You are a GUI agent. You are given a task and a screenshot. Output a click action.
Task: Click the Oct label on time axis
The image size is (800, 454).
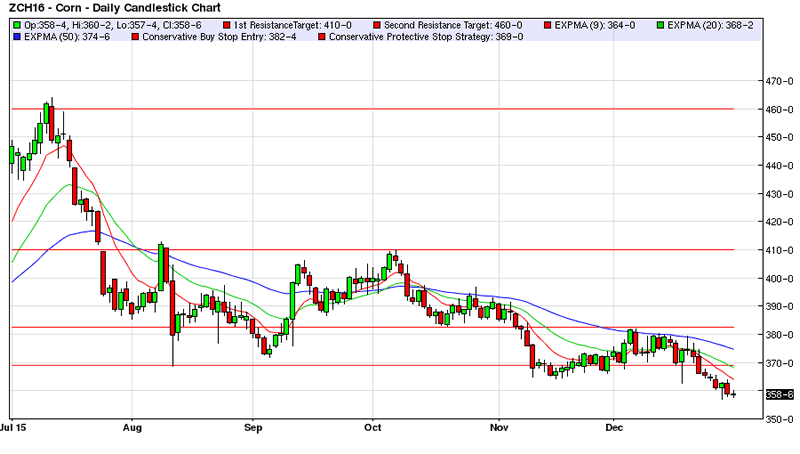(x=373, y=426)
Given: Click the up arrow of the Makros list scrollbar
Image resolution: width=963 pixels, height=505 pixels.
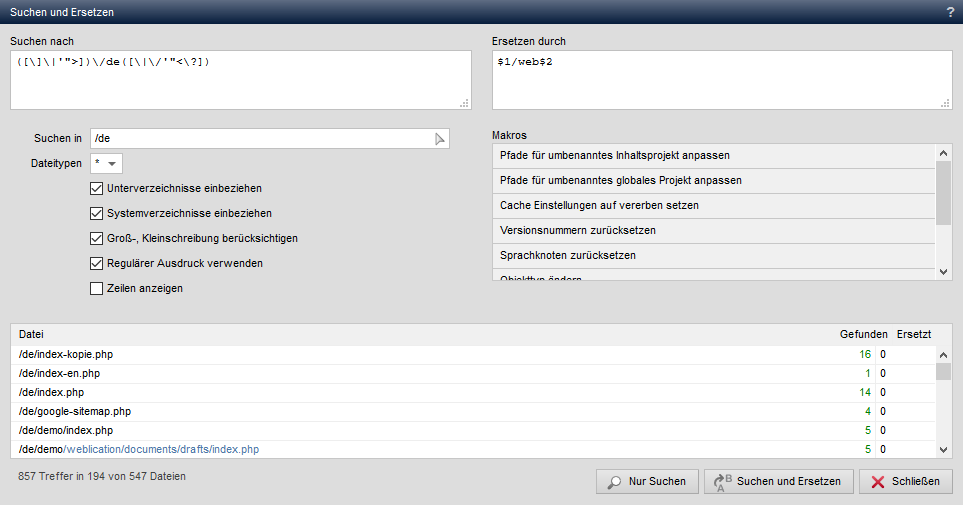Looking at the screenshot, I should [x=944, y=153].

⁂

EXERCISE DESCRIPTION:
Print every line of the records above word for word, leaving out the pictures.

THE RESULT:
You are a GUI agent. You are given a task and a screenshot. Output a click action.
Task: Click the Oct label on time axis
The image size is (800, 454).
(x=373, y=426)
Given: Click the up arrow of the Makros list scrollbar
Image resolution: width=963 pixels, height=505 pixels.
Looking at the screenshot, I should [x=944, y=153].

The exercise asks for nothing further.